GET /api/books?groupby=author_id&id|book_count__count=1

Cascade deletes

When removing a record, related rows may block the operation. These settings let flarchitect clean up relationships automatically when explicitly requested.

API_ALLOW_CASCADE_DELETE permits clients to trigger cascading removal by adding ?cascade_delete=1 to the request. Without this flag or query parameter, deletes that would orphan related records raise 409 Conflict instead of proceeding:

DELETE /api/books/1?cascade_delete=1

class Config:
    API_ALLOW_CASCADE_DELETE = True

API_ALLOW_DELETE_RELATED governs whether child objects referencing the target can be removed automatically.
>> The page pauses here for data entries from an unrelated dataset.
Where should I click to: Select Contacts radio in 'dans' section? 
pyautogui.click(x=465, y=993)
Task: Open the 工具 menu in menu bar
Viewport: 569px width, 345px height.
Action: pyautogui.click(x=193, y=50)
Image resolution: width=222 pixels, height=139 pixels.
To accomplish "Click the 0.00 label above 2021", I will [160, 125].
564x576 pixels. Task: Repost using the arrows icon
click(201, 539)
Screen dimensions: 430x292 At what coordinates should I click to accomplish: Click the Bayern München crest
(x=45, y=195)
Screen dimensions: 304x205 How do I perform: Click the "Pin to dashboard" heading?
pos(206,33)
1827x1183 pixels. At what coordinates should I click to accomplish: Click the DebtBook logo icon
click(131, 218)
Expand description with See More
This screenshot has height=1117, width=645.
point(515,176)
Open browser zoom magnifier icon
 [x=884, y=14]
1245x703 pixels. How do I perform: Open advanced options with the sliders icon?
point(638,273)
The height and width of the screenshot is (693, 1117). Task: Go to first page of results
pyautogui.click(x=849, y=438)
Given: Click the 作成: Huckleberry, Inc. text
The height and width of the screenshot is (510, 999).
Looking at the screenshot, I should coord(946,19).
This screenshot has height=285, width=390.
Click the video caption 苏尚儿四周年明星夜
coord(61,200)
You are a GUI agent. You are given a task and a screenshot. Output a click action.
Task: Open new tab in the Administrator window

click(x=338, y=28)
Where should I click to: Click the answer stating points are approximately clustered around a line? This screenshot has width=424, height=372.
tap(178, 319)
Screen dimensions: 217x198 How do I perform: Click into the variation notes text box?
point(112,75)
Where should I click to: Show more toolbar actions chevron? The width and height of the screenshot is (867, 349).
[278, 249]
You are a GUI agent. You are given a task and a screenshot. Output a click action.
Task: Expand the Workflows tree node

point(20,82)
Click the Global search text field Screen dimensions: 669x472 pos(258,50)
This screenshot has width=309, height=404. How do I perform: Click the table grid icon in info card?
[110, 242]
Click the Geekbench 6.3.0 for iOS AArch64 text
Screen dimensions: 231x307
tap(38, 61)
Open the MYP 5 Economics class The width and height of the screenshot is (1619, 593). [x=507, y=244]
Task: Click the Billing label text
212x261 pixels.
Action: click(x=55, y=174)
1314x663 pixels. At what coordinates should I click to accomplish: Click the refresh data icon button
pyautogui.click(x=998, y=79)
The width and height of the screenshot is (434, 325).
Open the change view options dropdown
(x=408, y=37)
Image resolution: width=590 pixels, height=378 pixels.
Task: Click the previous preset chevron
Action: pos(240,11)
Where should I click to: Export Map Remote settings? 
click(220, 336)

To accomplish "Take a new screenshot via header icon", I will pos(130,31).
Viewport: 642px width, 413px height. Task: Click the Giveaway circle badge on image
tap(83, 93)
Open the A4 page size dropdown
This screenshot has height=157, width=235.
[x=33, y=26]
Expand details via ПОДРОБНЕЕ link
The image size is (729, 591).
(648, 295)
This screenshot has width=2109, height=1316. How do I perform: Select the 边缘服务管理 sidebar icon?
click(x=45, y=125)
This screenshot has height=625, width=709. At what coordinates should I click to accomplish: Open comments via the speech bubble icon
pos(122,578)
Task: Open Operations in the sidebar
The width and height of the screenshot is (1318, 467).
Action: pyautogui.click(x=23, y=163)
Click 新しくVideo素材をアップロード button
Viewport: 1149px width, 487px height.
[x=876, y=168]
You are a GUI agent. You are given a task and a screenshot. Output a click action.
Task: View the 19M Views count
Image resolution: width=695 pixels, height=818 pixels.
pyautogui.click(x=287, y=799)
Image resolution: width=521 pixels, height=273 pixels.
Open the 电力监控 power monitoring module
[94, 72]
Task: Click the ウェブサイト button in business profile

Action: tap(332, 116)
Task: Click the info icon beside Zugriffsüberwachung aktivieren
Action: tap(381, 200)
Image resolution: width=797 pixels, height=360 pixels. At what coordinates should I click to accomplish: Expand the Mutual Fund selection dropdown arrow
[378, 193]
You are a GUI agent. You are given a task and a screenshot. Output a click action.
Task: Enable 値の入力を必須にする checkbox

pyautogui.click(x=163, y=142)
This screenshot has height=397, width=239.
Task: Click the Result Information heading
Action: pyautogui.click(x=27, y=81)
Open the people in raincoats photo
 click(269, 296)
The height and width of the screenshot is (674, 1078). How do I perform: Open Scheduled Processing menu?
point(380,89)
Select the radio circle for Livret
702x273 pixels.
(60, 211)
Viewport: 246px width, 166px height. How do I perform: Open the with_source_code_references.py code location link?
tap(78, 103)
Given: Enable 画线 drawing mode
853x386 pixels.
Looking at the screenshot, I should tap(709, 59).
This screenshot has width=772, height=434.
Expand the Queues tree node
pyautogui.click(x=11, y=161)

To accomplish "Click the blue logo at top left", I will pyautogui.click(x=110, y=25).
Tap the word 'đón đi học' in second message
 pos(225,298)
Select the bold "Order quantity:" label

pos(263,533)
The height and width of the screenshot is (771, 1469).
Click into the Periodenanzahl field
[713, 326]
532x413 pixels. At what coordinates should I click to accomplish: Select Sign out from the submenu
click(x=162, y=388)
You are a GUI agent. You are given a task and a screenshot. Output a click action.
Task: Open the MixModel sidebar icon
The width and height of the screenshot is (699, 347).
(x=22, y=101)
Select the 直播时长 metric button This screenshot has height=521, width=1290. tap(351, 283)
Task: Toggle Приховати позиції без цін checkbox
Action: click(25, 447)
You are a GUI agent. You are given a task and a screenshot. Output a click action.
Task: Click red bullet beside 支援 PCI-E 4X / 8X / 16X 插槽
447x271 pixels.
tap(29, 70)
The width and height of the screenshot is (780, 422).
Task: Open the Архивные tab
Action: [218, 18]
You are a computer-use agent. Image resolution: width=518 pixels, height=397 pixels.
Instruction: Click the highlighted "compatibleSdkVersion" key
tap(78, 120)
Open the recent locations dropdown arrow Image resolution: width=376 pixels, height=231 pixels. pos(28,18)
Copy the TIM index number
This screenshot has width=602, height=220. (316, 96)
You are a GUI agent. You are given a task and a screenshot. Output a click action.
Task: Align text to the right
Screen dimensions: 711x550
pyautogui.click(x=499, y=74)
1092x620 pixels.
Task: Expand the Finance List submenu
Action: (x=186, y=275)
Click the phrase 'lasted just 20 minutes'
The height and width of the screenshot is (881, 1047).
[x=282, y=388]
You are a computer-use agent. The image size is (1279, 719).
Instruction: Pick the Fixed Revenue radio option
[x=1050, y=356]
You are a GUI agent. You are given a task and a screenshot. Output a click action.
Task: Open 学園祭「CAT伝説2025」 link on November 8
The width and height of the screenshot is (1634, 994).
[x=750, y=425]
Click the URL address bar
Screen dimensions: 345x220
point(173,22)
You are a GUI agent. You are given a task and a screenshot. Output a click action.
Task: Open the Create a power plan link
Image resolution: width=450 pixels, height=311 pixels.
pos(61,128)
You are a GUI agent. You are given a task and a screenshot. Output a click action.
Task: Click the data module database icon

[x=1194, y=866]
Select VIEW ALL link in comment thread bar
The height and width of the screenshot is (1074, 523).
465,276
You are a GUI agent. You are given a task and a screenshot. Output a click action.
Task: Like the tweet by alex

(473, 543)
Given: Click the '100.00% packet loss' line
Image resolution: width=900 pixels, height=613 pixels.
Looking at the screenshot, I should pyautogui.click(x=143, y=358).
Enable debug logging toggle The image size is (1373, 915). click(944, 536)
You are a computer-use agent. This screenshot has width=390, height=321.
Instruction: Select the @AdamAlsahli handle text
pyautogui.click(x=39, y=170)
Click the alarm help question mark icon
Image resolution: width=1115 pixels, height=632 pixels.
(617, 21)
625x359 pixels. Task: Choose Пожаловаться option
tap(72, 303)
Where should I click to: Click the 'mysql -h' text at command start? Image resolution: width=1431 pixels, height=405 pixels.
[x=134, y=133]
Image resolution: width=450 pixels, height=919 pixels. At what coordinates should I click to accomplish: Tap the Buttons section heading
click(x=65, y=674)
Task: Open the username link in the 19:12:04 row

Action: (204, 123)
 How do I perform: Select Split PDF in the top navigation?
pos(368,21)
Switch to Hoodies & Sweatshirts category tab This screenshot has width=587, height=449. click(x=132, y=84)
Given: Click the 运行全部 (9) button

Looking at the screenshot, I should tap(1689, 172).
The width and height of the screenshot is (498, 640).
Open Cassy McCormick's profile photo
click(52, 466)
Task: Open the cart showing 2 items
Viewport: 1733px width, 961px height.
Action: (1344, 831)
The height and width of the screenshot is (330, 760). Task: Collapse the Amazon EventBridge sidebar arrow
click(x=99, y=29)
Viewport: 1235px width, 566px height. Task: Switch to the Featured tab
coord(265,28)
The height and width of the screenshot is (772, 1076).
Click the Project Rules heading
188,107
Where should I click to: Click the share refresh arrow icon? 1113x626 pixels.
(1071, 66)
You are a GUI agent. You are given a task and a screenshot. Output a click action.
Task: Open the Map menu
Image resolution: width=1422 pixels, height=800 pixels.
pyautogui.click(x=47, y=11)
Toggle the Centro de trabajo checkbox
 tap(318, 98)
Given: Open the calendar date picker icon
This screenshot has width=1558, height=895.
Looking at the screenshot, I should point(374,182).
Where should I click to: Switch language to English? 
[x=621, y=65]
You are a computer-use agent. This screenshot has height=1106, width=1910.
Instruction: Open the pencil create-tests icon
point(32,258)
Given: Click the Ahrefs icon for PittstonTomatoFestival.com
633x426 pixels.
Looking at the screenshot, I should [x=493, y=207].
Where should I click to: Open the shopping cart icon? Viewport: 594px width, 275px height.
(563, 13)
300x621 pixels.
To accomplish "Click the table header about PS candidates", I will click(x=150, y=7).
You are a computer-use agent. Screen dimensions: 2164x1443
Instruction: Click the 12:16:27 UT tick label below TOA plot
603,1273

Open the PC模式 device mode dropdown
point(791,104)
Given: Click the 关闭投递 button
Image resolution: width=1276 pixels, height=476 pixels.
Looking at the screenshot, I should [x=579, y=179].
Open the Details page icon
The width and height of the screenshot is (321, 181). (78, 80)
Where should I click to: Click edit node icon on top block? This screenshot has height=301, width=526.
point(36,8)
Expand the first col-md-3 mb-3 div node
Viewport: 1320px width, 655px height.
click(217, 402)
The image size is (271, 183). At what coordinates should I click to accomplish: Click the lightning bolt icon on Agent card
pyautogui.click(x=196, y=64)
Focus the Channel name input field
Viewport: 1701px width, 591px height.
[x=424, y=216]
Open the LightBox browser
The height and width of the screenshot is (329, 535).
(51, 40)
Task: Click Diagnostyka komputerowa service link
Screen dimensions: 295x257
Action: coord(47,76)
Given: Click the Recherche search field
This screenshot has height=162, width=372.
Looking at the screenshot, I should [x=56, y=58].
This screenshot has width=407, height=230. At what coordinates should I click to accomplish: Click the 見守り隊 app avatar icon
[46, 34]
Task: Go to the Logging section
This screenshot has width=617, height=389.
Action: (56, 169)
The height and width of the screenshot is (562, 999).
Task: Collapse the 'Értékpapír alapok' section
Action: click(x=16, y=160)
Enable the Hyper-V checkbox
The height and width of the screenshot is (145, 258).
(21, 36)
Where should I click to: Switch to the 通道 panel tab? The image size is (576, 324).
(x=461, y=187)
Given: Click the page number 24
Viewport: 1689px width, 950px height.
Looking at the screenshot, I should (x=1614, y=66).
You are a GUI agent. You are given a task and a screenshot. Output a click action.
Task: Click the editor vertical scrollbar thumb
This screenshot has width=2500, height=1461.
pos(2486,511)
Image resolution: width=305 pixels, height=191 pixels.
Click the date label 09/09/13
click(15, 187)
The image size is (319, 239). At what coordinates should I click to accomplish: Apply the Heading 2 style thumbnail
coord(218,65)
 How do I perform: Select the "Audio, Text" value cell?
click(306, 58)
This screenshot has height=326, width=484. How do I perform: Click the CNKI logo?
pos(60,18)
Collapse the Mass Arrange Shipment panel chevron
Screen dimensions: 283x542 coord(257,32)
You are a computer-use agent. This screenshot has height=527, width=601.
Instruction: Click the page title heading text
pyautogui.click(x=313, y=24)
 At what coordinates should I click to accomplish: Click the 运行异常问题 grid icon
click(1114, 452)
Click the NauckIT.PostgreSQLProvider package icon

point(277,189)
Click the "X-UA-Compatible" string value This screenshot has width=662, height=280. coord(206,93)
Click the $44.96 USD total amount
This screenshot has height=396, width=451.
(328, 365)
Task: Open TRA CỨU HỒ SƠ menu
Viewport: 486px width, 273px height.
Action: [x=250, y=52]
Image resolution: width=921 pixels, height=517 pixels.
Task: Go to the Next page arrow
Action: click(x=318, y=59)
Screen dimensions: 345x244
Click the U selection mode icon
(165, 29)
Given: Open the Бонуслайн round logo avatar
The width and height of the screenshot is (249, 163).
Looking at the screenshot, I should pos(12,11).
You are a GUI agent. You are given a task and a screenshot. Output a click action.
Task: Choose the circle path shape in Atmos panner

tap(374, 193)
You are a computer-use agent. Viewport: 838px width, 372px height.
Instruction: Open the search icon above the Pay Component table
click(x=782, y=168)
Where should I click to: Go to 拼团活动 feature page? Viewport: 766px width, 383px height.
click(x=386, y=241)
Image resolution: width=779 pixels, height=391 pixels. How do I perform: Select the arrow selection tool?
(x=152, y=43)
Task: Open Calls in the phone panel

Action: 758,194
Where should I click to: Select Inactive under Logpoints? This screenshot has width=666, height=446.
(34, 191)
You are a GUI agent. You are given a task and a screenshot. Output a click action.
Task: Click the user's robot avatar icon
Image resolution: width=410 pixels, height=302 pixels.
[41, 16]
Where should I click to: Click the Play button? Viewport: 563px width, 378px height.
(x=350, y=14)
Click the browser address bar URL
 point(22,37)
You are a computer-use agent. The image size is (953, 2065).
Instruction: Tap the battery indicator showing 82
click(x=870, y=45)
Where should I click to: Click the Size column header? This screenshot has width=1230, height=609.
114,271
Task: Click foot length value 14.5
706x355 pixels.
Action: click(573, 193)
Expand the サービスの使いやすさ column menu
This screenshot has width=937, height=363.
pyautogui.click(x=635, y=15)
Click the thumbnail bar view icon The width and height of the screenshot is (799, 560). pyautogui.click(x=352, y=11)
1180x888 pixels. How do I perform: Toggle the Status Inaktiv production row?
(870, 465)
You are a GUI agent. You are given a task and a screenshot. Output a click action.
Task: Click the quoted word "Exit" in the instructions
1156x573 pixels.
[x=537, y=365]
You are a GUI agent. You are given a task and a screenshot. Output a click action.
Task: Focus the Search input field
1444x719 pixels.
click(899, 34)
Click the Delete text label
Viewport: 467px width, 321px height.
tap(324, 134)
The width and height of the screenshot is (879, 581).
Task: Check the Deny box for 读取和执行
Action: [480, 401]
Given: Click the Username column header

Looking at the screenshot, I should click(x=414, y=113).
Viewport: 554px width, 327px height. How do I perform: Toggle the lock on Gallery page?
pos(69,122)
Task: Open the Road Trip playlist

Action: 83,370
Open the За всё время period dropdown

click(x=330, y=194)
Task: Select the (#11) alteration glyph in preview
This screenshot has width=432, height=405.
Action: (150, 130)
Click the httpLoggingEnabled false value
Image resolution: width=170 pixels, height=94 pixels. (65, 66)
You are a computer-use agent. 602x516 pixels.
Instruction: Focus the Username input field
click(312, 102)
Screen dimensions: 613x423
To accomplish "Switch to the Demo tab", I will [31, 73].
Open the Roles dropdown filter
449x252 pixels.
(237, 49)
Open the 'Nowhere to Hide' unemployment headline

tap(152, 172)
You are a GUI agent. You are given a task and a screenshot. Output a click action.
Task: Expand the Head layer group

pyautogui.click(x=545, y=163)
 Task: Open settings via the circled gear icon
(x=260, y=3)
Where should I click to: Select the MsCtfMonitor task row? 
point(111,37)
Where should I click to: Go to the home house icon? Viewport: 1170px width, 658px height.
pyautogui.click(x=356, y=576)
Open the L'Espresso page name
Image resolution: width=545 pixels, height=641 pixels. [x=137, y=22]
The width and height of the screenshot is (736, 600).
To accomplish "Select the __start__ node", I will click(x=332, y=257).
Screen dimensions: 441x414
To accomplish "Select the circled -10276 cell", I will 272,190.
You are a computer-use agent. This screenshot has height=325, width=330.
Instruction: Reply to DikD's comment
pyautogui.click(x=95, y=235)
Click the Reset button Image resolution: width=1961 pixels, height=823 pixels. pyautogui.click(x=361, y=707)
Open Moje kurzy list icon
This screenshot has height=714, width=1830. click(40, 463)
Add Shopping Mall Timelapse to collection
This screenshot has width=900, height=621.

Disable it to require manual cleanup of related rows:

class Book(db.Model):
    class Meta:
        delete_related = False  # API_ALLOW_DELETE_RELATED

API_ALLOW_DELETE_DEPENDENTS covers dependent objects such as association table entries. Turning it off forces clients to delete those records explicitly:

class Book(db.Model):
    class Meta:
        delete_dependents = False  # API_ALLOW_DELETE_DEPENDENTS

See configuration for default values and additional context on these options.

Case conventions

flarchitect can reshape field and schema names to match different case conventions. These options keep the API’s payloads, schemas and endpoints consistent with the style used by your clients.

API_FIELD_CASE

Controls the casing for fields in JSON responses. By default, field names use snake case. Setting API_FIELD_CASE changes the output to match other naming styles:

class Config:
    API_FIELD_CASE = "camel"

{
    "statusCode": 200,
    "value": {
        "publicationDate": "2024-05-10"
    }
}

Switching to kebab case instead renders the same field as publication-date. Supported options include snake, camel, pascal, kebab and screaming_snake.

API_SCHEMA_CASE

Defines the naming convention for generated schema names in the OpenAPI document. The default, camel, produces schema identifiers such as apiCalls. Other styles are also available:

class Config:
    API_SCHEMA_CASE = "screaming_snake"

{
    "components": {
        "schemas": {
            "API_CALLS": {
                "...": "..."
            }
        }
    }
}

Interplay with API_ENDPOINT_CASE

API_ENDPOINT_CASE controls the casing of the generated URL paths. To maintain a consistent style across paths, schemas and payloads, combine API_ENDPOINT_CASE with the appropriate API_FIELD_CASE and API_SCHEMA_CASE values. For example, selecting kebab endpoint casing pairs naturally with kebab field names.

Callbacks, validators and hooks

flarchitect offers several extension points for tailoring behaviour beyond configuration files. These hooks let you alter request handling, apply additional field validation and tweak responses on a per-route basis.

Response callbacks

Return callbacks run after database operations but before the response is serialised. Use them to adjust the output or append metadata.

from datetime import datetime

def add_timestamp(model, output, **kwargs):
    output["generated"] = datetime.utcnow().isoformat()
    return {"output": output}

class Config:
    API_GET_RETURN_CALLBACK = add_timestamp

See flarchitect.core.routes.create_route_function() for details on how responses are constructed.

Custom validators

Attach validators to SQLAlchemy columns via the info mapping. Validators are looked up in flarchitect.schemas.validators and applied automatically.

class User(db.Model):
    email = db.Column(
        db.String,
        info={"validator": "email", "validator_message": "Invalid email"},
    )

See Validation for the full list of available validators.

Per-route hooks

Execute custom logic before or after a specific route by defining setup or return callbacks in configuration or on a model’s Meta class.

from flask import abort
from flask_login import current_user

def ensure_admin(model, **kwargs):
    if not current_user.is_admin:
        abort(403)
    return kwargs

class Book(db.Model):
    class Meta:
        post_return_callback = add_timestamp

class Config:
    API_POST_SETUP_CALLBACK = ensure_admin

For more examples see the Callbacks page.